The house is in the so-called plume area, where hazardous chemicals from a nearby defunct DuPont munitions factory have been seeping under houses. Orotosky accepted DuPont’s offer to install a venting system to draw the dangerous vapors out of the basement.
“But people look at Pompton Lakes, and say, ‘I don’t want it,’” Orotosky said. He added, half-seriously, “There’s only two sections—plume or flood.”
When Orotosky’s parents moved from Paterson, N.J., and bought the house in 1950, they weren’t concerned about the DuPont plant. “Who knew?” Orotosky said.
He said the closest thing he’s gotten to an offer was a prospective buyer who asked his agent if Orotosky would take $175,000—more than half off his asking price.
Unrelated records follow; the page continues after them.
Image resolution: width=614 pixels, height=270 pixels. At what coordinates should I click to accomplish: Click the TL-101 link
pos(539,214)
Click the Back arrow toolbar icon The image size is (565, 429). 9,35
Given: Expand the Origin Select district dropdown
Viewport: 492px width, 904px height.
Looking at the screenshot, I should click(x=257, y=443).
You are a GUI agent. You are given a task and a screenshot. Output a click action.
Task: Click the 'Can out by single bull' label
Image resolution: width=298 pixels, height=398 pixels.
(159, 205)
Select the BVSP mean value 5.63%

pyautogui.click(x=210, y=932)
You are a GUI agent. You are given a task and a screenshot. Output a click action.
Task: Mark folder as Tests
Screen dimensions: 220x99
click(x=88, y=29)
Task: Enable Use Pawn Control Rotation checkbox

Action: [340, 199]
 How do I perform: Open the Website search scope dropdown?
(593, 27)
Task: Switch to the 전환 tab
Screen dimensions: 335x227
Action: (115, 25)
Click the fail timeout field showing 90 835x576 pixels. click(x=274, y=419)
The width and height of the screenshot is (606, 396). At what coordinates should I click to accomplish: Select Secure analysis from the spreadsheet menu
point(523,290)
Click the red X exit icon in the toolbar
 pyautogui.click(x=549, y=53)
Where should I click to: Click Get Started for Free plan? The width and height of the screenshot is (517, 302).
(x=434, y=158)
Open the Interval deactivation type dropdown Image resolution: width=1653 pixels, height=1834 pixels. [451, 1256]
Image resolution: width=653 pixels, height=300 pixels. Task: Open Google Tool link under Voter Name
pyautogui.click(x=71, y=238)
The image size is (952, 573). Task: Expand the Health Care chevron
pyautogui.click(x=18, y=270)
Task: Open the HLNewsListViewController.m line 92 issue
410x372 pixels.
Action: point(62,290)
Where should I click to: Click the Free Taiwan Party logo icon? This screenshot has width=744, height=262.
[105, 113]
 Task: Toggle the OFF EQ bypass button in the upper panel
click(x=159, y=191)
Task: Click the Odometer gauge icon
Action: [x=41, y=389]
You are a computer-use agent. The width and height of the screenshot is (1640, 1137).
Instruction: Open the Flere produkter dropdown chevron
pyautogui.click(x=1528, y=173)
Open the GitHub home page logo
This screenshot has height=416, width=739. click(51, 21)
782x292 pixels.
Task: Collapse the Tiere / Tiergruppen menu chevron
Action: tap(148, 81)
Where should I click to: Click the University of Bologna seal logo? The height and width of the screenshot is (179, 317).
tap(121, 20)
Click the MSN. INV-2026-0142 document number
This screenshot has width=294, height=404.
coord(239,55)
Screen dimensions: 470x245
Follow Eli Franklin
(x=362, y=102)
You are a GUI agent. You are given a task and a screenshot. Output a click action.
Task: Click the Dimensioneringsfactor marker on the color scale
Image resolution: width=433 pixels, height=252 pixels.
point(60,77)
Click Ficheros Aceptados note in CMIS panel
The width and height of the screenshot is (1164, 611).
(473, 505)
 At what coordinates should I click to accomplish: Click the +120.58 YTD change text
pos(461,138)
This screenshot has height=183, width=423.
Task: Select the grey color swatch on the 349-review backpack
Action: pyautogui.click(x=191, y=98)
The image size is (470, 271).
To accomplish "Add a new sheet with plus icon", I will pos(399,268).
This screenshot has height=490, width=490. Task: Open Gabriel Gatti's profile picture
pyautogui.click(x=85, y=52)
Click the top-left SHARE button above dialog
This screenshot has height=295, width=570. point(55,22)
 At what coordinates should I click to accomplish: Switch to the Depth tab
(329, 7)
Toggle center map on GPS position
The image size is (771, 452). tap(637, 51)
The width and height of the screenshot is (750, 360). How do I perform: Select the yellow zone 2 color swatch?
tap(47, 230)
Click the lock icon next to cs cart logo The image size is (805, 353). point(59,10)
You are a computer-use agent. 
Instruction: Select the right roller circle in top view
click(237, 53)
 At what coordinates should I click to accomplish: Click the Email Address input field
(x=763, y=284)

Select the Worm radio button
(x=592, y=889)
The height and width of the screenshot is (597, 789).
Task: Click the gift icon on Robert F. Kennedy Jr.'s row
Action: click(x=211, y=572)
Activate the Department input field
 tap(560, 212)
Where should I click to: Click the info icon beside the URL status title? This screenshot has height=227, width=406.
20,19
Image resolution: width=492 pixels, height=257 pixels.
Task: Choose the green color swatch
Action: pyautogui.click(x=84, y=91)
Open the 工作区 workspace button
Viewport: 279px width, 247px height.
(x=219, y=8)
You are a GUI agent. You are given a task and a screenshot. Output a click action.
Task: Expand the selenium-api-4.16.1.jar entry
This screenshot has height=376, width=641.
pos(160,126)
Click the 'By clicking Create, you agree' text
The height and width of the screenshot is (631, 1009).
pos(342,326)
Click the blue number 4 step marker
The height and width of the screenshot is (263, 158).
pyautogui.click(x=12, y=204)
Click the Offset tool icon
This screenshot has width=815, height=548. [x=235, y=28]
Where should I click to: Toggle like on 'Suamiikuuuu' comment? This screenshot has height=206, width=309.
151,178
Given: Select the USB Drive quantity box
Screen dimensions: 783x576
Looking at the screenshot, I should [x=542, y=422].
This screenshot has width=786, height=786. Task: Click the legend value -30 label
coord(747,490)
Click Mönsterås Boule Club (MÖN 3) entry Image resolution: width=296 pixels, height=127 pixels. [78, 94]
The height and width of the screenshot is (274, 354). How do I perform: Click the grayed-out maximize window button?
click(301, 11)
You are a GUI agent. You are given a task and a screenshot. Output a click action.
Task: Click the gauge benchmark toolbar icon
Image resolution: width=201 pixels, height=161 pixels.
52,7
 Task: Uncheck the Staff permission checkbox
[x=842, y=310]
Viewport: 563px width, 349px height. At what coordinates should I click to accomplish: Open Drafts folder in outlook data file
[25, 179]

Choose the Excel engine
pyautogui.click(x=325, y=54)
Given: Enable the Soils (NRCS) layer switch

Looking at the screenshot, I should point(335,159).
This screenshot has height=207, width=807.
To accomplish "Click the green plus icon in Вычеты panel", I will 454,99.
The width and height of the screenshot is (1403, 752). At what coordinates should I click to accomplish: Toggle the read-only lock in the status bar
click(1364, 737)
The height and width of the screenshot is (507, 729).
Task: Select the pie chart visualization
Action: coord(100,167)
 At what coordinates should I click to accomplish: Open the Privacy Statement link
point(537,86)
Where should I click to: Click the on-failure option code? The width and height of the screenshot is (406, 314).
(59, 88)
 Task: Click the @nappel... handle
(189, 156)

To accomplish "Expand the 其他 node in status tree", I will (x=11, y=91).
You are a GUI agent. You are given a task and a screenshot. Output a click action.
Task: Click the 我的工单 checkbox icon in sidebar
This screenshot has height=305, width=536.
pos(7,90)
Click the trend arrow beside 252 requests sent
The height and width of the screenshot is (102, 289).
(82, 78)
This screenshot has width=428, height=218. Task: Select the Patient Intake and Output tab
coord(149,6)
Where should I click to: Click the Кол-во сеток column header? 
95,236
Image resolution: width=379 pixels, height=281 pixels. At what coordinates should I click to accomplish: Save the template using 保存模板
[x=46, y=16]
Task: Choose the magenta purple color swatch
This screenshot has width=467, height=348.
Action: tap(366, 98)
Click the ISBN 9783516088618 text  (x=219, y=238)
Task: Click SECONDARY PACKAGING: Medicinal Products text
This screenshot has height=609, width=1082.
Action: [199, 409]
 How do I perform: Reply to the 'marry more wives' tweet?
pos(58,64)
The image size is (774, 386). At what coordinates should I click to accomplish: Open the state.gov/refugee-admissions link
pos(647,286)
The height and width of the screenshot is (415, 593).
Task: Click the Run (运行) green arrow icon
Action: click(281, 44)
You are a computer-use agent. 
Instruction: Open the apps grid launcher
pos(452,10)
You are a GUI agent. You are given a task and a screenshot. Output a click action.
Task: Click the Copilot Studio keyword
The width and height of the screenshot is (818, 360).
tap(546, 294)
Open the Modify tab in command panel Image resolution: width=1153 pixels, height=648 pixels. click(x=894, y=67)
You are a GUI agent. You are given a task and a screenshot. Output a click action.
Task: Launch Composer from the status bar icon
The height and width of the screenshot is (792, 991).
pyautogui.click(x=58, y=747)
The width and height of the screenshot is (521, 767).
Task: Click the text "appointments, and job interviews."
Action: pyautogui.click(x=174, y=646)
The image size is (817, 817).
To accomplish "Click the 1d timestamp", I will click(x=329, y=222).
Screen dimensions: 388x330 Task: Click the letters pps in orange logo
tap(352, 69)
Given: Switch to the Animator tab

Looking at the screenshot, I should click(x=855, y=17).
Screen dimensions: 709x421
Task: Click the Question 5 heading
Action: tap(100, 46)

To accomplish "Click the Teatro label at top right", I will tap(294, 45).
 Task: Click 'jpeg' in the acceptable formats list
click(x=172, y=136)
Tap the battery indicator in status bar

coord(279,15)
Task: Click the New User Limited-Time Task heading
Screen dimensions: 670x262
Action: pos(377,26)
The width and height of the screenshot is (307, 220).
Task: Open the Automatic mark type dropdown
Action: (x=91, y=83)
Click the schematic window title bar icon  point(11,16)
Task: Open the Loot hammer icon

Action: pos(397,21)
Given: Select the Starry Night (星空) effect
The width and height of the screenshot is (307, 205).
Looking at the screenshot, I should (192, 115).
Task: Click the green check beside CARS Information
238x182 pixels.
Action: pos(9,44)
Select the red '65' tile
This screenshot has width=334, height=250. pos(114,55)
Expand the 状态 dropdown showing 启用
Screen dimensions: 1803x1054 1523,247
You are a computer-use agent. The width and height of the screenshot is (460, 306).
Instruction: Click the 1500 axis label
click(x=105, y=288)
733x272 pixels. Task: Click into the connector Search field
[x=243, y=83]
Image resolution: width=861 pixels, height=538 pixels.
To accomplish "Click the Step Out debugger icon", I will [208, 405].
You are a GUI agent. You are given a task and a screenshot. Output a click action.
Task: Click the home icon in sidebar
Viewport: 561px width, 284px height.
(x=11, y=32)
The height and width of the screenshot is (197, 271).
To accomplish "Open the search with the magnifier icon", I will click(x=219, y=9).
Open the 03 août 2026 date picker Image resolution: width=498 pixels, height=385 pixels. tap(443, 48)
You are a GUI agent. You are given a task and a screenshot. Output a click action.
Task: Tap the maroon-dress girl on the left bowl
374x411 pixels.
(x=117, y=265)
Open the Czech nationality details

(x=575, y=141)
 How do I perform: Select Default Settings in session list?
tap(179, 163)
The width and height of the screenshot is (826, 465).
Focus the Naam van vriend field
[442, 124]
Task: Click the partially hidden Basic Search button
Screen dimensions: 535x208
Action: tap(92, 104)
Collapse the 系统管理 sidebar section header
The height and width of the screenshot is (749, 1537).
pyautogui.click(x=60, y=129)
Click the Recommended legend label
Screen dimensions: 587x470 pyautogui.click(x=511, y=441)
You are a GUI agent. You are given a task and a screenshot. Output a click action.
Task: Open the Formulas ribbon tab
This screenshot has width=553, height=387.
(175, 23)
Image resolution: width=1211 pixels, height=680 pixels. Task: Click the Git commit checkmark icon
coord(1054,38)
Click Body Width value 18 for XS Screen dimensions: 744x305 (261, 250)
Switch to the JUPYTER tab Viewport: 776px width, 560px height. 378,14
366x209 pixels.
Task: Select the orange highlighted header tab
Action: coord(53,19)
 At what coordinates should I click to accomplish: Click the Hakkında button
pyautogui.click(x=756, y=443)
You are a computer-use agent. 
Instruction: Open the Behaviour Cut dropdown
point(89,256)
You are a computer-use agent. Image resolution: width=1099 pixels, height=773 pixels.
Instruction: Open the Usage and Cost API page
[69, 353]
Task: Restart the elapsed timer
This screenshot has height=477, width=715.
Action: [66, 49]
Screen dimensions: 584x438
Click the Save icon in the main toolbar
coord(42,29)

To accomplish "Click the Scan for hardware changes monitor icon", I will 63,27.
The Bolsches think their location, on Mahwah’s Stag Hill, is also working against them. Though they are only about two miles from Route 17 and Route 287, some prospective buyers find the area too rural; they say they want more of a “neighborhood” feel, with other kids nearby for their children to play with. Others say they are intimidated by the twisting road through the woods up the hill, although the Bolsches and their agent assure them that Mahwah keeps it clear during snowy weather.
Ken Bolsch, a former restaurateur and caterer, said he “felt like I was in Vermont” when he first saw the house. He and his wife bought it from the builder in February 2005, paying $812,000. The 4,000-square-foot house has granite countertops and other upscale touches, and is on a sloping lot studded with boulders and landscaped with stone walls. Its taxes are only $5,900—low for North Jersey.
In January, after deciding to move to Florida to help their son start a power-washing business, the couple put the house on the market for $925,000. “I knew that was kind of pie-in-the-sky, but I thought, ‘Let’s see what happens,’” Bolsch, recalled. “I thought we’d be out before Memorial Day.” But it’s still on the market, now at $749,000.
(c) 2010, North Jersey Media Group Inc.